Liberal pluralism cannot survive where there is no love. Universal human freedom is only possible when we agree to hold every human being in the highest regard, even when we disagree with his or her views.
For Christians, this sort of respect is rooted in the belief that God created us all, and because we are the product of a deliberate act of God, we each possess intrinsic, and equal, worth.
This standard for Christians was set by Jesus, who placed the bar of human respect very, very high.
“You’re familiar with the old written law, ‘Love your friend,’ and its unwritten companion, ‘Hate your enemy.’ I’m challenging that. I’m telling you to love your enemies. Let them bring out the best in you, not the worst. When someone gives you a hard time, respond with the energies of prayer, for then you are working out of your true selves, your God-created selves. This is what God does. He gives his best—the sun to warm and the rain to nourish—to everyone, regardless: the good and bad, the nice and nasty. —Matthew 5:43-45, The Message (Jesus speaking)
“You have heard that the law of Moses says, ‘Do not murder. If you commit murder, you are subject to judgment.’ But I say, if you are angry with someone, you are subject to judgment! If you call someone an idiot, you are in danger of being brought before the high council. And if you curse someone, you are in danger of the fires of hell. —Matthew 5:21,22, NLT (Jesus speaking)

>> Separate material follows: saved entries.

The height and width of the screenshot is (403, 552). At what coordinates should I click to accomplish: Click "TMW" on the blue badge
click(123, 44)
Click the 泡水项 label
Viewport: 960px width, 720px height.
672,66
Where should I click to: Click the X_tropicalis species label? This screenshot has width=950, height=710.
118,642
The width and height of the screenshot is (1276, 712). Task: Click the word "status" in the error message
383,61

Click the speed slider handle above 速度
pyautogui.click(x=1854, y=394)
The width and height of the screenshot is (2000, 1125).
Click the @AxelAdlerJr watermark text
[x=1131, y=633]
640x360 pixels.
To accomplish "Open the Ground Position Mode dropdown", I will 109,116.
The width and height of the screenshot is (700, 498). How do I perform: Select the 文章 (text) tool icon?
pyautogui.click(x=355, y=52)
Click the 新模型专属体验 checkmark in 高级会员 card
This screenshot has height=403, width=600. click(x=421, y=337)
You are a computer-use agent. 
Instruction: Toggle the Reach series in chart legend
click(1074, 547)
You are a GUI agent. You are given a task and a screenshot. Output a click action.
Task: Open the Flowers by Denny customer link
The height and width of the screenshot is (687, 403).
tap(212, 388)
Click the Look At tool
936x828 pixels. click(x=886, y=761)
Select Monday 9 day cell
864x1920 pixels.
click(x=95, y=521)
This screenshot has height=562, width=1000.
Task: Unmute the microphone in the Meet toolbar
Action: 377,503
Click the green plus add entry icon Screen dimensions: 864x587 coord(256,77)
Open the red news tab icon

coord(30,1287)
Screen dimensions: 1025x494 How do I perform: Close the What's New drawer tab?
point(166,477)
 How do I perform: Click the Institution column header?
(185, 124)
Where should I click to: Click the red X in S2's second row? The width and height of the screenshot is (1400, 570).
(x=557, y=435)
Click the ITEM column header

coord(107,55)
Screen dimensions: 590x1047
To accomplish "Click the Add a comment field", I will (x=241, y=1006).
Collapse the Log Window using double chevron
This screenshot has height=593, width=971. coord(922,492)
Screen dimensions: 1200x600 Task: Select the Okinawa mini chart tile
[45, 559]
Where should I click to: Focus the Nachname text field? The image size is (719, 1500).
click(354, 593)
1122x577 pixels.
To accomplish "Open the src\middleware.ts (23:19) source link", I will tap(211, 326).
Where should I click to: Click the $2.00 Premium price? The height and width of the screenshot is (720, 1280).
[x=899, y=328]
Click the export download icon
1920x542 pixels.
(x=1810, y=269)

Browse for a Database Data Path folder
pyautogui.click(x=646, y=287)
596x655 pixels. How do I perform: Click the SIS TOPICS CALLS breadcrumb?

This last passage is interesting because of the recent trend towards insulting and rancorous language in public debate. We have become increasingly comfortable demonizing those we disagree with; slurs and epithets are replacing respectful conversation.
This sort of verbal jihad diminishes us all, and weakens our commitment to pluralism.
There are laws of argument, the observance of which is imperative if discourse is to be civilized. Argument ceases to be civil when it is dominated by passion and prejudice; … when dialogue gives way to a series of monologues; when the parties to the conversation cease to listen to one another, or hear only what they want to hear, … When things like this happen, men cannot be locked together in argument. Conversation becomes merely quarrelsome or querulous. Civility dies with the death of the dialogue. —John Courtney Murray, The Civilization of the Pluralist Society, 1958
Suicide bombers are a serious threat to the security of open societies. But we’re kidding ourselves if we think for a minute that the west is immune to the sort of self-destructive anger that drives terrorism.
Jihad is driven by anger, by disregard for the sacredness of human life, and by a belief that freedom is dangerous.
Love is the only antidote to jihad. Love, in fact, is the cornerstone of a genuinely free and pluralistic society. Without love, the passions that inflame our hearts and minds will ignite spontaneously into jihad.
For you have been called to live in freedom—not freedom to satisfy your sinful nature, but freedom to serve one another in love. —Galatians 5:13, NLT
“Some would go even farther—a few left-wing internet discussions have recently suggested assassination as a just remedy for losses at the ballot box.”
Well Charlie, those liberals sure are crazy. You wouldn’t find any republicans saying anything like that in internet discussions or, worse, LIVE TV!
“And Joe Wilson has no right to complain. And I think people like Tim Russert and the others, who gave this guy such a free ride and all the media, they’re the ones to be shot, not Karl Rove.”